Reading some of the online commentary, you would think artificial intelligence had arrived specifically to destroy journalism, rather than automate a few dreary newsroom functions that were already half-mechanised decades ago. The panic has become unintentionally comic, largely because many of the loudest critics seem never to have actually worked inside a newsroom. They speak about journalism as though it were once produced by candlelight, crafted by solemn intellectuals in tweed jackets, chiselling truth into marble tablets before the silicon barbarians breached the gates.
In reality, journalism has always relied on forms of artificial intelligence. We simply used to call them copy editors.
Every reporter with genuine newsroom experience knows this. Stories have always passed through invisible layers of correction, trimming, fact-checking, rewriting, and occasional emergency surgery performed by exhausted or inebriated sub-editors at two in the morning. The only meaningful difference now is that the machine does not disappear for forty minutes to smoke outside while insisting it is “reworking the lede.”
And frankly, I have had far more trouble with semi-literate copy editors convinced they were future Pulitzer winners than with any AI-assisted fact-checking system. At least the algorithm does not suddenly insert its own ideological manifesto halfway through a story because it once attended a media studies seminar in East London.
The hysteria also flatters journalism with a grandeur it rarely possessed. Much of modern reporting already consists of recycled agency copy, rewritten press releases, Twitter paraphrasing, and journalists quoting other journalists quoting Reddit threads quoting anonymous TikTok accounts. AI did not invent this culture. It merely automated the bureaucracy of it.
There is something deeply Victorian about the panic. One imagines editorialists warning that “the mechanical mind” will destroy civilisation, much as earlier generations trembled before the typewriter, the telephone, or women reading novels unsupervised.
Of course AI can produce nonsense. So can journalists. The archives are full of catastrophically wrong headlines written entirely by humans with degrees, expense accounts, and inflated self-importance. Human error, unlike AI error, usually arrives wrapped in ego.

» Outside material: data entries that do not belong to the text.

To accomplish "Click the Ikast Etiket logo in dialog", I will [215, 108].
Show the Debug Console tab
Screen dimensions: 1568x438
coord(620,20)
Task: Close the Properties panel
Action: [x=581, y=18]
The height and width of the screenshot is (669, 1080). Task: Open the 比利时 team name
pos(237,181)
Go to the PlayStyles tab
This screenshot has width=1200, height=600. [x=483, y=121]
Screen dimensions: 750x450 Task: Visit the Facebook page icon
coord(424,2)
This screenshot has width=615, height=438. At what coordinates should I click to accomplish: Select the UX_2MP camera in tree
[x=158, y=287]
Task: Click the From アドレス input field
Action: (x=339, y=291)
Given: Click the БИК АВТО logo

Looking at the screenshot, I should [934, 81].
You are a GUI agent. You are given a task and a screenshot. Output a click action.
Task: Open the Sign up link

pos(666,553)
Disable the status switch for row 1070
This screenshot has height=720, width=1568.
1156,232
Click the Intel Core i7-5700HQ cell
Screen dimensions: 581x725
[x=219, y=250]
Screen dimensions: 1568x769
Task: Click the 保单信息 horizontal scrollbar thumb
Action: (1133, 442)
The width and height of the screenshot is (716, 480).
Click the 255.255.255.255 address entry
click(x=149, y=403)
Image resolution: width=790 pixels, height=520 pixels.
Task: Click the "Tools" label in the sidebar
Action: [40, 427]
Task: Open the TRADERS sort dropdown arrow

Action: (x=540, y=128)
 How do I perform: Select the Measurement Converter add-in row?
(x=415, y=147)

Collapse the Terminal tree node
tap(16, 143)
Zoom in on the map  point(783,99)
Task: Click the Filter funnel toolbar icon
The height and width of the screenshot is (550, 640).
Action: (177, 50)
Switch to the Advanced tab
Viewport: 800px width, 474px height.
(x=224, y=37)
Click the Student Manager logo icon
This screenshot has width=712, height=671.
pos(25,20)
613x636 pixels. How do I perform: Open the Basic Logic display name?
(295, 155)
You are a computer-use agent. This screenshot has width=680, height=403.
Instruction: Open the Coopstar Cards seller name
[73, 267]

The real issue is not whether AI belongs in journalism. It always has, in one form or another. The question is whether journalism still possesses enough intellectual seriousness to supervise the tools it uses. A competent editor using AI is infinitely more valuable than an incompetent editor armed only with nostalgia.
Much of the outrage feels less like a defence of journalism and more like a middle-management panic attack. AI is not replacing great reporters. Great reporters are already rare. What it threatens are the vast layers of mediocre institutional gatekeepers who spent decades confusing word counts with talent.
That is the truly unsettling part. AI has exposed something the industry preferred not to admit: a surprising amount of professional journalism was already semi-automated long before the computers arrived.